▶ **Task description**: From the line with "You are a computer-use agent. The" to the end of the data below, restate each line word for word, both ends included, without the pictures.

▶ **Stored data**:

┏━━

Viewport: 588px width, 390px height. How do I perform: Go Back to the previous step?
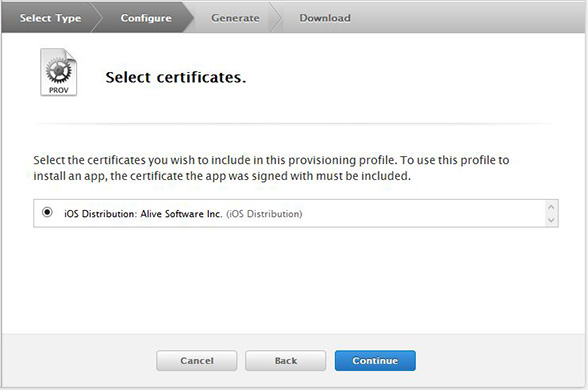[x=285, y=360]
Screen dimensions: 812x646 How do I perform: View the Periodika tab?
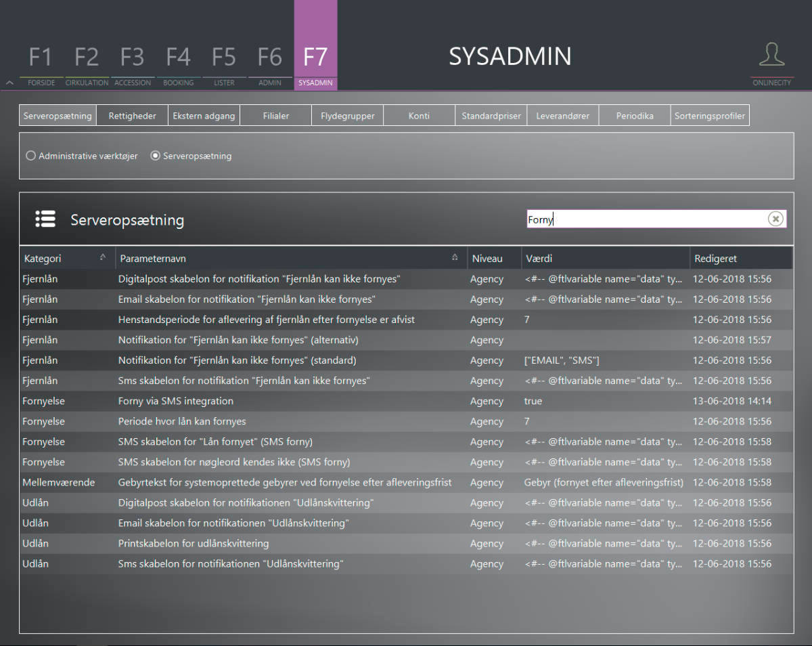[x=634, y=115]
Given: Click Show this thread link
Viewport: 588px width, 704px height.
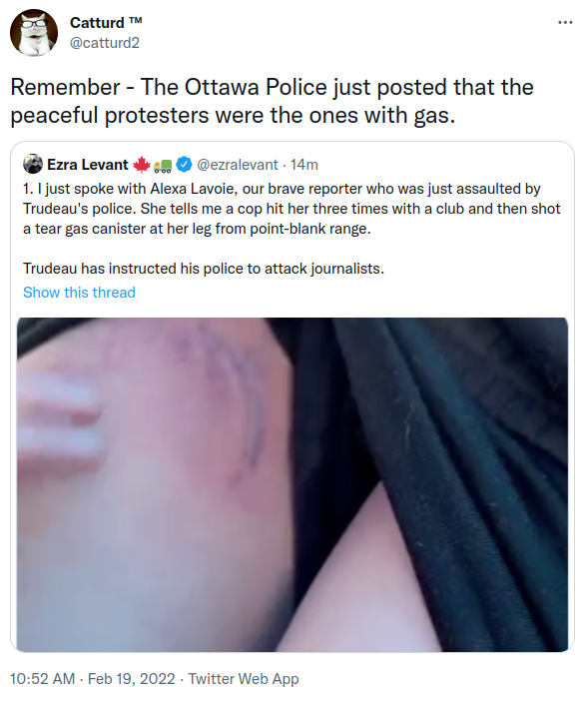Looking at the screenshot, I should pyautogui.click(x=79, y=293).
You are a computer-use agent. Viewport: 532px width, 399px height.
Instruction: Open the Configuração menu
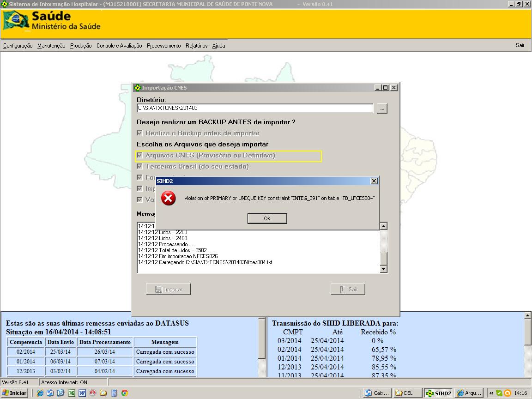point(18,46)
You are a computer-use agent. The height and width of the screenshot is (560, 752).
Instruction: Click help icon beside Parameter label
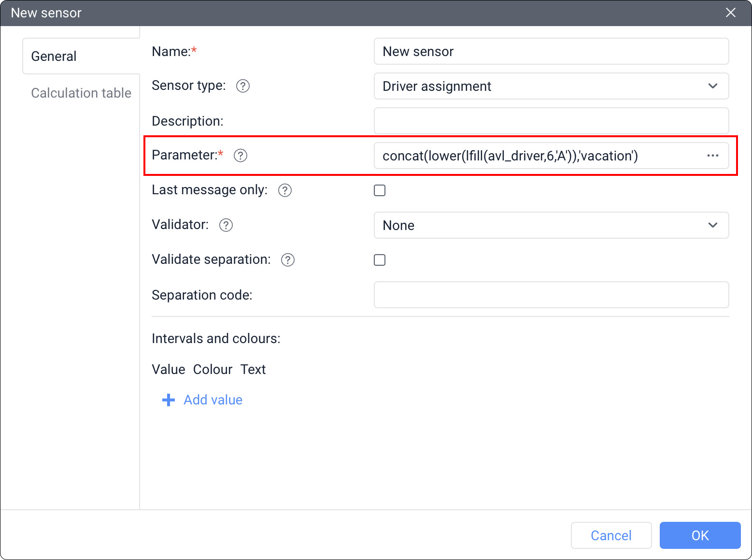pos(240,156)
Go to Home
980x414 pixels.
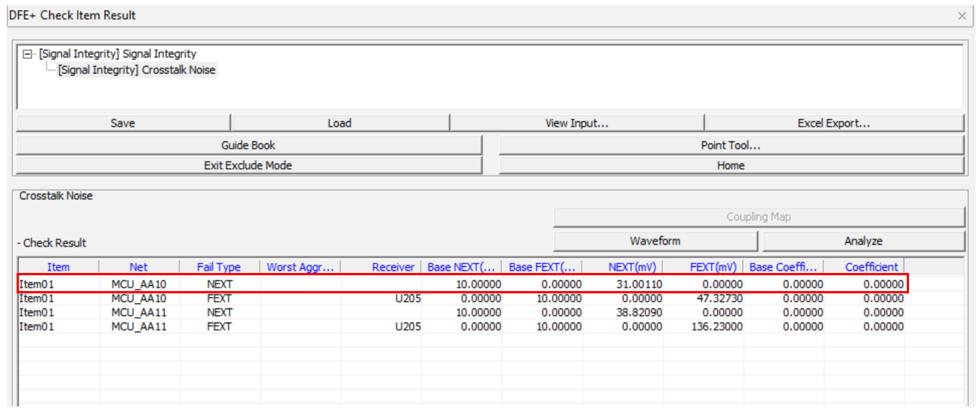(730, 165)
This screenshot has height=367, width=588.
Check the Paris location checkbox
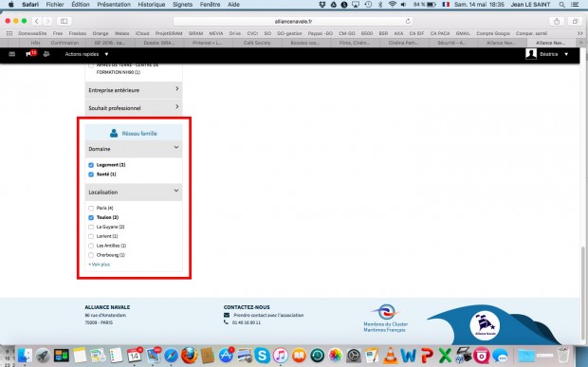91,208
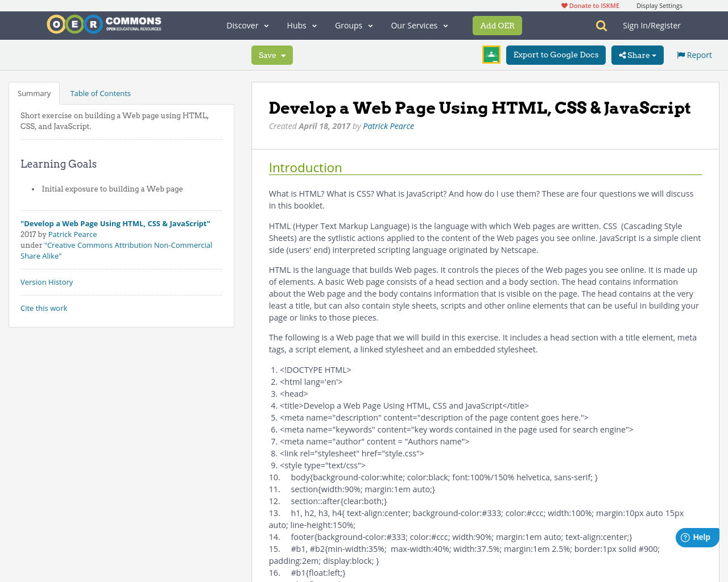This screenshot has width=728, height=582.
Task: Open the search magnifier icon
Action: (x=601, y=26)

┗━━

▶ **Solution to this task**:
You are a computer-use agent. The height and width of the screenshot is (560, 752).
Instruction: Click help icon beside Parameter label
pos(240,156)
Go to Home
980x414 pixels.
(730, 165)
This screenshot has height=367, width=588.
Check the Paris location checkbox
91,208
This screenshot has width=728, height=582.
Task: Open the search magnifier icon
Action: (x=601, y=26)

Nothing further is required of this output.